The entries with timestamp t1
are the modified
column values (unmodified column values are not rewritten)
representing the date of hire at SYSTAP - the Id and Name column
values from t1
are unchanged. Note that all entries
share a common prefix which would be compressed down when it is stored
in the indices.
There are two logical rows in the example above
- Name = Bryan Thompson, Id = 12, DateOfHire = 4/30/02, Employer =
SAIC
- Name = Bryan Thompson, Id = 12, DateOfHire = 4/30/05, Employer =
SYSTAP
A query for all columns with the primary key "12" and the "employee"
scheme would result in a row scan whose starting key was
[employee][12]
. If you want only the most current row as
of a given timestamp, then you would specify a filter for the row scan
that only accepted the most current entries for any column value
having a timestamp not greater than the given timestamp for any column
name.
The sparse row store is capable of storing historical revisions
efficiently, but if too many revisions are stored for a given primary
key then retrieval performance for logical rows for that key will
eventually degrade.

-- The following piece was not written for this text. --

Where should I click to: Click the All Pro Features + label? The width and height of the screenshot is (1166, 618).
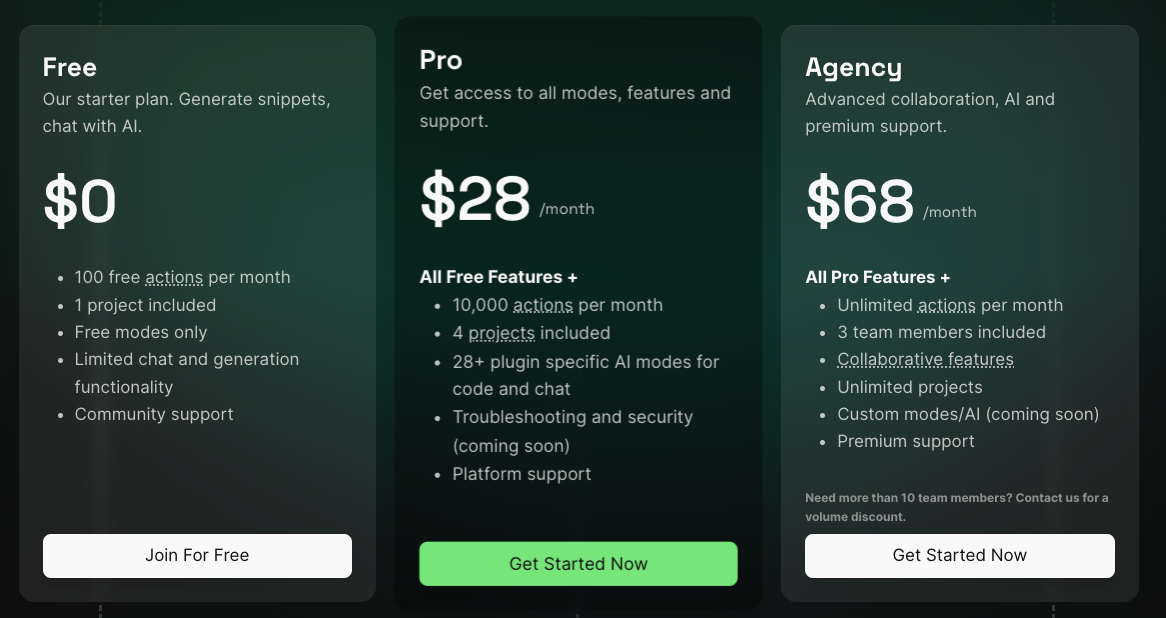point(877,277)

In order to maintain performance for rows that
will be updated frequently, a history policy should be periodically
applied to expunge old data from the indices. Typical policies will
either keep only a limited number of revisions of a row, e.g., the
last 3 revisions, or all revisions within a certain number of hours or
days. Since only modified column values are stored, care must be
taken to expunge only column values that (a) fail the history policy;
and (b) have been overwritten. When using partitioned indices, the
history policy is applied during compaction (when the segments that
comprise a partition are merged).
The sparse row store provides a guarentee of atomic read and writes at
the logical "row" level. A logical row corresponds to the (ordered)

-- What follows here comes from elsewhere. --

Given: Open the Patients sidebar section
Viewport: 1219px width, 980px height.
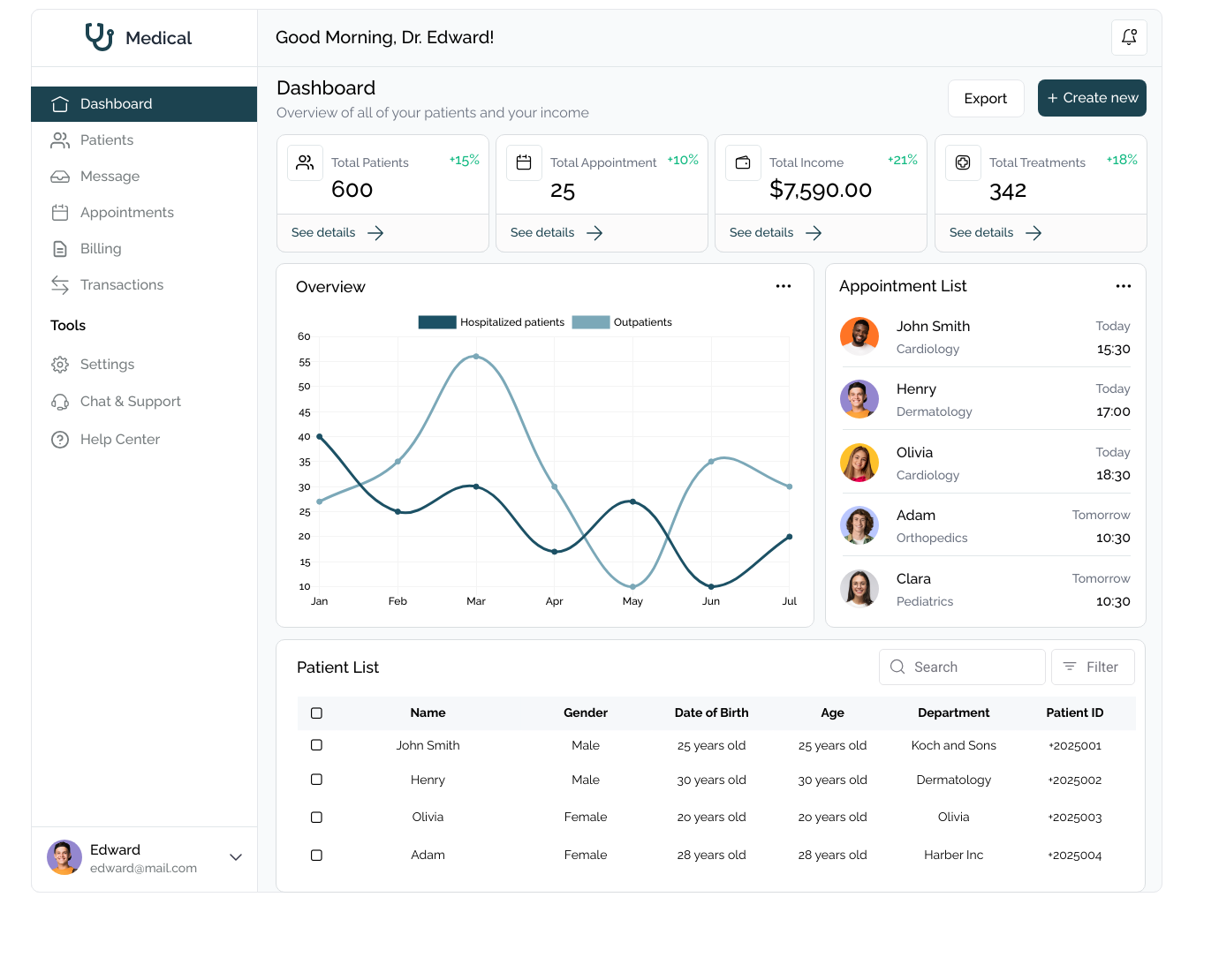Looking at the screenshot, I should (106, 139).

set of entries in an index having a common schema and primary
key. This guarentee of atomic row operations is achieved together with
very high concurrent read and write rates by imposing the following
constraints:
- The client uses a unisolated reads and writes to communicate with
the data services.
- The client never splits read or write operations across a
[schema][primaryKey] prefix. More typically, the client restricts
read and write operations to a single logical row at a time. Together
with the use of unisolated operations this guarentees row level
atomicity of read and write operations on a given index
partition.
- When using a partitioned index, the data services never split
across a [schema][primaryKey] prefix. In order to enforce this
constraint (and in order to support auto-timestamps), a partitioned
index must be provisioned specifically for a sparse row store.
Likewise, per-schema provisioning may also be used to give guidence
on the latency or redundency requirements for a given schema.
@todo work through provisioning and security models.